▼

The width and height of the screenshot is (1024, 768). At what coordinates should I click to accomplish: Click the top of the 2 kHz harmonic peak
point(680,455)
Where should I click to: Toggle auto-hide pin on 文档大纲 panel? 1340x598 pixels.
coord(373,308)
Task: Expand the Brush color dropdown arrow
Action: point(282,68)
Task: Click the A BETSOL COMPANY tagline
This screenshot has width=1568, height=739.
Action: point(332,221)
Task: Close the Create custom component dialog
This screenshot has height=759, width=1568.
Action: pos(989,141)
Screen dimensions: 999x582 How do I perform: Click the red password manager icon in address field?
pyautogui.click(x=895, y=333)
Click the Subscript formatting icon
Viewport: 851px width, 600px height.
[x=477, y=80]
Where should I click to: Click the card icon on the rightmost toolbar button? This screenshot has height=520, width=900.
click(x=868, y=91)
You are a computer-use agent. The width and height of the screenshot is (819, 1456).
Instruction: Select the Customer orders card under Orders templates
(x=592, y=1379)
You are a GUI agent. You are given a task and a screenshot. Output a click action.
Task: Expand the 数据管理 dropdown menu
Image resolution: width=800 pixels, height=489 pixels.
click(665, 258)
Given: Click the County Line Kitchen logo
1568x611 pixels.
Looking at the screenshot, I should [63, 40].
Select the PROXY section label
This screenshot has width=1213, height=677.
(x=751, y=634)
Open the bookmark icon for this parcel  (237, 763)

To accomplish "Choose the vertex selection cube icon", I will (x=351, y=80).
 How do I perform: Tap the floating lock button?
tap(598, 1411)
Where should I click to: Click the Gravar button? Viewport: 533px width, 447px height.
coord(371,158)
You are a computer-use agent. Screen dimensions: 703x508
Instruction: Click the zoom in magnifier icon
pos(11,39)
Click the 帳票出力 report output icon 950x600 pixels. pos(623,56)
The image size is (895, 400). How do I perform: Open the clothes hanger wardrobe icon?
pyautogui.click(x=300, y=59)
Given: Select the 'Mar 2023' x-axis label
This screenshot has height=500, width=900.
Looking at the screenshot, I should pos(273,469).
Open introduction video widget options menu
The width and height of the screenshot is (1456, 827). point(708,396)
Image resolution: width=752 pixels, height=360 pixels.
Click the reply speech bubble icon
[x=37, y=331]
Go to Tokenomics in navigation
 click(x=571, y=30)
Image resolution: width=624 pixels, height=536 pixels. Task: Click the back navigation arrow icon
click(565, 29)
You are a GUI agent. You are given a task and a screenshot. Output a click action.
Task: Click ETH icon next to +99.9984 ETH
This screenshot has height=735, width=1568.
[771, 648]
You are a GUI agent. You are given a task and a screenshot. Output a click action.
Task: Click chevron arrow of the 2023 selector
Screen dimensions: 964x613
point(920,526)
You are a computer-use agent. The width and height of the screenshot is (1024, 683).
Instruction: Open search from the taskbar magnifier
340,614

▲

Using the data above, repeat every line exactly.

[Written answer]:
The width and height of the screenshot is (1024, 768). At what coordinates should I click to accomplish: Click the top of the 2 kHz harmonic peak
point(680,455)
Where should I click to: Toggle auto-hide pin on 文档大纲 panel? 1340x598 pixels.
coord(373,308)
Task: Expand the Brush color dropdown arrow
Action: point(282,68)
Task: Click the A BETSOL COMPANY tagline
This screenshot has width=1568, height=739.
Action: point(332,221)
Task: Close the Create custom component dialog
This screenshot has height=759, width=1568.
Action: pos(989,141)
Screen dimensions: 999x582 How do I perform: Click the red password manager icon in address field?
pyautogui.click(x=895, y=333)
Click the Subscript formatting icon
Viewport: 851px width, 600px height.
[x=477, y=80]
Where should I click to: Click the card icon on the rightmost toolbar button? This screenshot has height=520, width=900.
click(x=868, y=91)
You are a computer-use agent. The width and height of the screenshot is (819, 1456).
Instruction: Select the Customer orders card under Orders templates
(x=592, y=1379)
You are a GUI agent. You are given a task and a screenshot. Output a click action.
Task: Expand the 数据管理 dropdown menu
Image resolution: width=800 pixels, height=489 pixels.
click(665, 258)
Given: Click the County Line Kitchen logo
1568x611 pixels.
Looking at the screenshot, I should [63, 40].
Select the PROXY section label
This screenshot has width=1213, height=677.
(x=751, y=634)
Open the bookmark icon for this parcel  (237, 763)

To accomplish "Choose the vertex selection cube icon", I will (x=351, y=80).
 How do I perform: Tap the floating lock button?
tap(598, 1411)
Where should I click to: Click the Gravar button? Viewport: 533px width, 447px height.
coord(371,158)
You are a computer-use agent. Screen dimensions: 703x508
Instruction: Click the zoom in magnifier icon
pos(11,39)
Click the 帳票出力 report output icon 950x600 pixels. pos(623,56)
The image size is (895, 400). How do I perform: Open the clothes hanger wardrobe icon?
pyautogui.click(x=300, y=59)
Given: Select the 'Mar 2023' x-axis label
This screenshot has height=500, width=900.
Looking at the screenshot, I should pos(273,469).
Open introduction video widget options menu
The width and height of the screenshot is (1456, 827). point(708,396)
Image resolution: width=752 pixels, height=360 pixels.
Click the reply speech bubble icon
[x=37, y=331]
Go to Tokenomics in navigation
 click(x=571, y=30)
Image resolution: width=624 pixels, height=536 pixels. Task: Click the back navigation arrow icon
click(565, 29)
You are a GUI agent. You are given a task and a screenshot. Output a click action.
Task: Click ETH icon next to +99.9984 ETH
This screenshot has height=735, width=1568.
[771, 648]
You are a GUI agent. You are given a task and a screenshot. Output a click action.
Task: Click chevron arrow of the 2023 selector
Screen dimensions: 964x613
point(920,526)
You are a computer-use agent. The width and height of the screenshot is (1024, 683).
Instruction: Open search from the taskbar magnifier
340,614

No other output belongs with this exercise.